Nel 2017 sono calati, seppur lievemente, i fondi destinati alla cooperazione internazionale. I dati, pubblicati ieri lunedì 9 aprile dall’Organizzazione per la Cooperazione allo Sviluppo (OCSE), mostrano per il 2017 un investimento totale di 146.6 miliardi di dollari da parte dei grandi donatori istituzionali, un calo dello 0.6% rispetto al 2016.
Un calo importante soprattutto per alcuni paesi europei e per le istituzioni europee, meno 6.7% rispetto all’anno precedente. Un calo in buona parte dovuto alla riduzione delle spese per sostenere i costi della gestione dei richiedenti asilo all’interno dei confini nazionali.
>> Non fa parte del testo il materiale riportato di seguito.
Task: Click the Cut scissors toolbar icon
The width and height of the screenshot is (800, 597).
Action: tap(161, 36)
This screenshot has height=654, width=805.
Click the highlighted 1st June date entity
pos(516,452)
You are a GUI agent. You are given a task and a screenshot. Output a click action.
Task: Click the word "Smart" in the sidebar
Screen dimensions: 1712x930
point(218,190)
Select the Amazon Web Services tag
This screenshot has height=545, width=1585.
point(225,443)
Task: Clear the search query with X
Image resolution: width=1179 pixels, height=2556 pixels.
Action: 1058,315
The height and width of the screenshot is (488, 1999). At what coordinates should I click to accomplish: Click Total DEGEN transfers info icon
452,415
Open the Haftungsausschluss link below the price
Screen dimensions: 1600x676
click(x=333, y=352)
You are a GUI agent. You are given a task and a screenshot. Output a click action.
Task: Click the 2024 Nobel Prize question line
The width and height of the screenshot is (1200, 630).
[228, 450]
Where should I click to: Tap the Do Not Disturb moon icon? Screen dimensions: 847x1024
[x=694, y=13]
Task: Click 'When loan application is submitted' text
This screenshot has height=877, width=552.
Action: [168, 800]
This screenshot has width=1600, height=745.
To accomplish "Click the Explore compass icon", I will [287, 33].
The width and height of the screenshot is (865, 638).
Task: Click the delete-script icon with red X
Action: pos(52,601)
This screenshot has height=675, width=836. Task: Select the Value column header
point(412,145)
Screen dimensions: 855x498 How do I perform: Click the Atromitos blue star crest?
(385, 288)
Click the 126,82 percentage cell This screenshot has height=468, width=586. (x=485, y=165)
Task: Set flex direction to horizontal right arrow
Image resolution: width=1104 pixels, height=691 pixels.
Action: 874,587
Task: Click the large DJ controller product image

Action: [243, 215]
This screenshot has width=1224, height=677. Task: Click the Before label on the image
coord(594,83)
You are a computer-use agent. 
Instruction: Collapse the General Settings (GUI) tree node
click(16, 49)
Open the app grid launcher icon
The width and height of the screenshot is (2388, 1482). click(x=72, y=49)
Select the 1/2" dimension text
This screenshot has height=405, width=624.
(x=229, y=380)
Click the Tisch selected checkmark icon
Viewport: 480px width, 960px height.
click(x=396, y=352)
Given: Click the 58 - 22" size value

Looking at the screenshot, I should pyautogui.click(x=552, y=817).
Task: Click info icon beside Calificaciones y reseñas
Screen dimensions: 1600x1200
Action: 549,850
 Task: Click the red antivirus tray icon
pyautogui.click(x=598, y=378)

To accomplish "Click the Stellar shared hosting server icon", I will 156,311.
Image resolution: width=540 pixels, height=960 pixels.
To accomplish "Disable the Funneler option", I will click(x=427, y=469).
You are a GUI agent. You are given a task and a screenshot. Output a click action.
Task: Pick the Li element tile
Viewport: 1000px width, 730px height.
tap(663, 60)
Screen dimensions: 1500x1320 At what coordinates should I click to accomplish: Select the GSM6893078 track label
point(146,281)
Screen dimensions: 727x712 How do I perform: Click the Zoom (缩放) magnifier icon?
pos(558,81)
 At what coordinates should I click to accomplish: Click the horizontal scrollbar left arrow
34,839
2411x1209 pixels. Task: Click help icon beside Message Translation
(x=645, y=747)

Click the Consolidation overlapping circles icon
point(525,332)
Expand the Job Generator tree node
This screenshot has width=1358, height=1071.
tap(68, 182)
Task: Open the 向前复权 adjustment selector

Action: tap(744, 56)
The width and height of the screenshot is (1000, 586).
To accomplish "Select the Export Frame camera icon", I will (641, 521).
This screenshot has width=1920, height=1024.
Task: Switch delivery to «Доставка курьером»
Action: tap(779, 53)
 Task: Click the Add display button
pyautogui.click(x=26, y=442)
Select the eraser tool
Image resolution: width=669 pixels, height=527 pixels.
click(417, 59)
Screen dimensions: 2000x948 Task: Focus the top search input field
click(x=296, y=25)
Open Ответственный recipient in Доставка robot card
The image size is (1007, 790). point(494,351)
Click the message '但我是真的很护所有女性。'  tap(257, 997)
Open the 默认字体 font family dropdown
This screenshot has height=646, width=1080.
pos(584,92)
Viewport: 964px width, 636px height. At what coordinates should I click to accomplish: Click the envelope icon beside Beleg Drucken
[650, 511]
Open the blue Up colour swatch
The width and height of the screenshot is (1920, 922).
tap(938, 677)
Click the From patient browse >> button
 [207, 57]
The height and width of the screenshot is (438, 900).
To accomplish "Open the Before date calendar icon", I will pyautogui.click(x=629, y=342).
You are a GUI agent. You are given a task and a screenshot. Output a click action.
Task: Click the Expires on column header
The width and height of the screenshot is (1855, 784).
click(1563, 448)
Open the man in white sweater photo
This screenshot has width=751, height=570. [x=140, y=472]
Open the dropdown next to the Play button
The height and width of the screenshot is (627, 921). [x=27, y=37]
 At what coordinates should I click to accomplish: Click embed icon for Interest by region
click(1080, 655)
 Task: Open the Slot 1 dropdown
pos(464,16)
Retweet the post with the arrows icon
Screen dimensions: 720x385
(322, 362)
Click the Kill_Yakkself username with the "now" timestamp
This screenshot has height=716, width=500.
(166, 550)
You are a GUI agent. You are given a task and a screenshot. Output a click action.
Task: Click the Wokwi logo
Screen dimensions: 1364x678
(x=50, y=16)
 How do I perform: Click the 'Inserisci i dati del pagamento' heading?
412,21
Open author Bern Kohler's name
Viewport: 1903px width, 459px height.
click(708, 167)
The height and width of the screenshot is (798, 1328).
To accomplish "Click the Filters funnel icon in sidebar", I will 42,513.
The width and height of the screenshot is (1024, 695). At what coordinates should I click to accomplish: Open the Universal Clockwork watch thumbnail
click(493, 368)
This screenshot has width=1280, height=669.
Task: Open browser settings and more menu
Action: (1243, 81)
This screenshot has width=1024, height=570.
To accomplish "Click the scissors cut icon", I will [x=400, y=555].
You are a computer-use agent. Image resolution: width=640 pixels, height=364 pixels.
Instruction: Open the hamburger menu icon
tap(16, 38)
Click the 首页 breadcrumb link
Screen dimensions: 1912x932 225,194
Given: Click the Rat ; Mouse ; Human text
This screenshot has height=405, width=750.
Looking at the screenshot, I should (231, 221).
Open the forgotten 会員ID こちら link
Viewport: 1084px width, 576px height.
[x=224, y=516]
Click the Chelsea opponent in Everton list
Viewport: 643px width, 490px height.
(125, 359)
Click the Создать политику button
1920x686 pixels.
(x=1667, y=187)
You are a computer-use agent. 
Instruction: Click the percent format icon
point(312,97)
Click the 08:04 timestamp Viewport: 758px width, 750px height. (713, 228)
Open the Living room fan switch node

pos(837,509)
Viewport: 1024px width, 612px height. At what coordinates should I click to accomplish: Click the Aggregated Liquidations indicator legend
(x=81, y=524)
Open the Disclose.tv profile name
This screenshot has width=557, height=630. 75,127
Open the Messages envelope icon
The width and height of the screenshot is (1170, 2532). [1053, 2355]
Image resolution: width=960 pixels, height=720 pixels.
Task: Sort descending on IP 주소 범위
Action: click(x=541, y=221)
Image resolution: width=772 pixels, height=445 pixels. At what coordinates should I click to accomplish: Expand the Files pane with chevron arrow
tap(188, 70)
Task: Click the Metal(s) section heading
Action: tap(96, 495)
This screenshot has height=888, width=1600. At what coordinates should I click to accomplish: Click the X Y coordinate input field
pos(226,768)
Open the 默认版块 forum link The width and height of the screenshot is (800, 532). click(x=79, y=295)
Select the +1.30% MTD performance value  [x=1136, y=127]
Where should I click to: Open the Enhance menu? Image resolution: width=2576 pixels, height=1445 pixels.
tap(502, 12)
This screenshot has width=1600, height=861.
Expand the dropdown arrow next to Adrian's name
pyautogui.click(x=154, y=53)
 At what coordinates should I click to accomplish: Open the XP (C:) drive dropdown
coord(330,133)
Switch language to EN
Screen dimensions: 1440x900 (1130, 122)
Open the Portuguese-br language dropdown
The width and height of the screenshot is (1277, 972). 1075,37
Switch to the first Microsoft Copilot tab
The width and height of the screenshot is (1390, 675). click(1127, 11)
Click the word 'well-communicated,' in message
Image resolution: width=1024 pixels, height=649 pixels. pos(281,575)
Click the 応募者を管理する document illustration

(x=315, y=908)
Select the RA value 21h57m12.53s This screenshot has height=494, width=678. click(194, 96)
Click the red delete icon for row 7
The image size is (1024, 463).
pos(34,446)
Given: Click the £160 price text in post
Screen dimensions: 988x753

Una delle grandi questioni al centro del dibattito internazionale riguarda quali costi rientrano all’interno dei budget destinati alla cooperazione internazionale. Per le regole che i paesi membri dell’OCSE si sono dati, i costi per la gestione dei richiedenti asilo all’interno dei confini nazionali rientramp nel budget destinato agli aiuti internazionali. Una valutazione fatta prima dell’inizio delle crisi migratorie che non tiene conto dell’importante incremento di questi costi negli anni recenti. Infatti, solo nel 2016 le spese sostenute per la gestione di migranti e richiedenti asilo arrivò a percentuali altissime per paesi come Austria, Germania Grecia e Italia. Un esempio tra tutti fu la Svezia che nel 2016 si trovò a spendere cifre maggiori in patria piuttosto che nei paesi in cui fa interventi di cooperazione.
Questa situazione è leggermente migliorata, infatti globalmente, nel 2017 i soldi destinati alla cooperazione internazionale spesi all’interno dei confini nazionali ammontavano per il 9.7% del totale, in calo rispetto al 11% registrato nel 2016.
Un altro segnale positivo è l’incremento di circa il 4% (26 miliardi di dollari) dei fondi destinati ai paesi più bisognosi (LDCs Least Developed Countries), anche se siamo ancora lontani dal target dello 0.7% del Reddito Lordo Nazionale che i paesi OCSE si sono impegnati a raggiungere.
Vi sono poi alcuni paesi come Belgio, Francia e Portogallo che vorrebbero far rientrare alcuni costi legati alla sicurezza tra i soldi destinati agli aiuti internazionali. Anche questo aspetto, insieme al ruolo degli investimenti del settore privato, è al centro del dibattito internazionale sulla gestione dei fondi destinati alla cooperazione allo sviluppo.